Return the tail of the records exactly, starting from the line containing "2002年7月 (268, 2496)" and ending with the final line.

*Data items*
-- Opening Marker --

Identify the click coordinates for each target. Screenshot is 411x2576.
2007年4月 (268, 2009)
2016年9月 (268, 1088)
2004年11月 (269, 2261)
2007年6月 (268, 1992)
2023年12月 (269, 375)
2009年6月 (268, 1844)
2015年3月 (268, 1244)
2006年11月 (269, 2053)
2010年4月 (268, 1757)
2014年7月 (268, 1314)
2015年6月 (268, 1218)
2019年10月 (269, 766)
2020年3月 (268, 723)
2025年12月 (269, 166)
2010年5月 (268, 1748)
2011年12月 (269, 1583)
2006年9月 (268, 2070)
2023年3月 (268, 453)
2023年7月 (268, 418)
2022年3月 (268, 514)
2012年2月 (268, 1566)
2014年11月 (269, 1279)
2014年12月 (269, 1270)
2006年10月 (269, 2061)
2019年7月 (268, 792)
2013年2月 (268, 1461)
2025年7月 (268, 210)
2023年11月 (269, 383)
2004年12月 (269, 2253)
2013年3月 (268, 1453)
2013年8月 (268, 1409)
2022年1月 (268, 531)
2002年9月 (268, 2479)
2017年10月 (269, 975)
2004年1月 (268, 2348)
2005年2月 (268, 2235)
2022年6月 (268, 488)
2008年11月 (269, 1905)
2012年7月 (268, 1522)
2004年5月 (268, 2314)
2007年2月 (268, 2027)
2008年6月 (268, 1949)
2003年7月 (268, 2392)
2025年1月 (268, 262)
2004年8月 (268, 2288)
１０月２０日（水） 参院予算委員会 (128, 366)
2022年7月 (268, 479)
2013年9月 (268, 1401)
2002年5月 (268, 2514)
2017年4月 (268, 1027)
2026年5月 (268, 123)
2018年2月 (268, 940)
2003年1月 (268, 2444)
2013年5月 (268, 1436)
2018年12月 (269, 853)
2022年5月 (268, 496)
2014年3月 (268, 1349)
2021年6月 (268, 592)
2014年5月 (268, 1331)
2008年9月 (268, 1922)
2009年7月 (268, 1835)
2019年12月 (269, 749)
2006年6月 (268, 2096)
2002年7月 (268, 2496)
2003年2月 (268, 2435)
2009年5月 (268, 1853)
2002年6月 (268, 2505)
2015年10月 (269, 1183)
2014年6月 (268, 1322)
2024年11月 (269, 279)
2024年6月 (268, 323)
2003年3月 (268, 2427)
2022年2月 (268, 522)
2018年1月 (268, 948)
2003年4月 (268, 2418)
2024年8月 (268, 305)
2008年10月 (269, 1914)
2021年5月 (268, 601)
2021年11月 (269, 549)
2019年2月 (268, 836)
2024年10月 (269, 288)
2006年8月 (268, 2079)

-- Closing Marker --

*Solution to this exercise*
2002年7月 (268, 2496)
2003年2月 (268, 2435)
2009年5月 (268, 1853)
2002年6月 (268, 2505)
2015年10月 (269, 1183)
2014年6月 (268, 1322)
2024年11月 (269, 279)
2024年6月 (268, 323)
2003年3月 (268, 2427)
2022年2月 (268, 522)
2018年1月 (268, 948)
2003年4月 (268, 2418)
2024年8月 (268, 305)
2008年10月 (269, 1914)
2021年5月 (268, 601)
2021年11月 (269, 549)
2019年2月 (268, 836)
2024年10月 (269, 288)
2006年8月 (268, 2079)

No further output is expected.